Quem avisa, empresa séria é

A Azos vai atrás do beneficiário que não sabe que o familiar ou amigo morto tinha seguro de vida

O mercado de seguros no Brasil movimenta por ano cerca de R$ 280 bilhões de reais. E ainda tem muito a crescer, na medida em que 85% das pessoas no país não possuem nenhum tipo de proteção. De olho em dados como esses e na missão de inovar “para proteger os sonhos das famílias brasileiras”, a Azos entrou em operação em abril deste ano. Os frutos vieram rápido: a insurtech já ultrapassou a marca de R$ 600 milhões em capital segurado.

Um dos principais diferenciais da startup – e que talvez explique os bons números em tão pouco tempo – é o esforço para que a família do segurado receba o benefício. Como a morte é tabu para tanta gente, é comum a pessoa que faz o seguro não informar a ninguém sobre o processo. E com isso valores deixam de ser resgatados, compondo o lucro de companhias do setor.

“Lamentavelmente, muito seguro não é pago no Brasil pelo simples fato de a família não saber da existência dele.

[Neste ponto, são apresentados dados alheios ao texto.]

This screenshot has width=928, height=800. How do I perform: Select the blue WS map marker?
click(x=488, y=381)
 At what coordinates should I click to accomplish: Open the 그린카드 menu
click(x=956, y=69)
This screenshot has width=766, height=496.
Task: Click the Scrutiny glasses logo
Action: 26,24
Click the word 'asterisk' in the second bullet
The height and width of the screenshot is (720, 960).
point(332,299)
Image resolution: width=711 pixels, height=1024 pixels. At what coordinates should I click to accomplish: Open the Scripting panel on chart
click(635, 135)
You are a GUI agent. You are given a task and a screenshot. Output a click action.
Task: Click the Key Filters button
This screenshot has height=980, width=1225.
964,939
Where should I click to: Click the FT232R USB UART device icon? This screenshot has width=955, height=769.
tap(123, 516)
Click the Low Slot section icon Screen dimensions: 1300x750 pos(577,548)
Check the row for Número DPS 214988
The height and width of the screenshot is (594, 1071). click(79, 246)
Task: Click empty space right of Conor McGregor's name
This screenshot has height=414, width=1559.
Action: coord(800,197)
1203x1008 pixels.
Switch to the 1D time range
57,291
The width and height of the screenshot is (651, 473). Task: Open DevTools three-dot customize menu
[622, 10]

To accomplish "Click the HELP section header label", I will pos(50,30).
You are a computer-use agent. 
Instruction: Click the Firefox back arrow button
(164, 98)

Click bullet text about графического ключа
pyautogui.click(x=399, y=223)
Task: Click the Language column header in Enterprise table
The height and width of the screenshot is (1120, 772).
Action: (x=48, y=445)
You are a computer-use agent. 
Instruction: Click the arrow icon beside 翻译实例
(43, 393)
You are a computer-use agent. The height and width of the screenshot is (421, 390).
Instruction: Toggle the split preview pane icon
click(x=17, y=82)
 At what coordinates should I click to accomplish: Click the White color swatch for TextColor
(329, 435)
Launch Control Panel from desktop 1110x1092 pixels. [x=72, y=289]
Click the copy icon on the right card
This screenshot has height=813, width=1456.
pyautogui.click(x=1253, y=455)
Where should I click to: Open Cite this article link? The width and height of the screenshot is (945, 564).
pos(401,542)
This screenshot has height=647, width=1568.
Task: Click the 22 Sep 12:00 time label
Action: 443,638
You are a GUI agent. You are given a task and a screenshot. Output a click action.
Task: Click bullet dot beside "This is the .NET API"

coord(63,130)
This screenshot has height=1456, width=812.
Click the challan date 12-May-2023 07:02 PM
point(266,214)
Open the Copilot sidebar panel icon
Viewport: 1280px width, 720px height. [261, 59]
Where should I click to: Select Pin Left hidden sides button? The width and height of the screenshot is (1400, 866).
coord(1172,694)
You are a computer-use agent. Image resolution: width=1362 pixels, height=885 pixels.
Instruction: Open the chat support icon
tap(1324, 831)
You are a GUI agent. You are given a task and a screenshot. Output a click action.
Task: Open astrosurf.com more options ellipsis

Ou mesmo por não lembrarem disso num momento tão difícil quanto a perda de algum ente querido”, diz Rafael Cló, CEO e sócio-fundador da Azos.

Conhecendo essa realidade, a empresa materializou duas ideias, que a diferenciam nesse competitivo mercado. Uma é, por meio de tecnologia, consultar cartórios e a Receita Federal, entre outros órgãos, para verificar se algum cliente morreu. Se a morte for confirmada, as pessoas nomeadas em contrato são informadas a respeito do seguro de vida.

O segundo serviço é o Guardião: o contratante escolhe alguém para receber instruções sobre o pagamento do seguro. Trata-se de uma alternativa discreta e prática para o caso, por exemplo, de crianças serem as beneficiárias. “Somos os únicos a oferecer essa facilidade e da forma como tem que ser: gratuitamente”, afirma Bernardo Ribeiro, CMO e também sócio-fundador da Azos.

O seguro de vida da insurtech pode ser facilmente contratado, pelo site azos.com.br e por meio de corretores parceiros, e não exige realização de exames médicos. Há apólices a partir de R$ 5, e as coberturas vão de R$ 90 mil a R$ 2 milhões.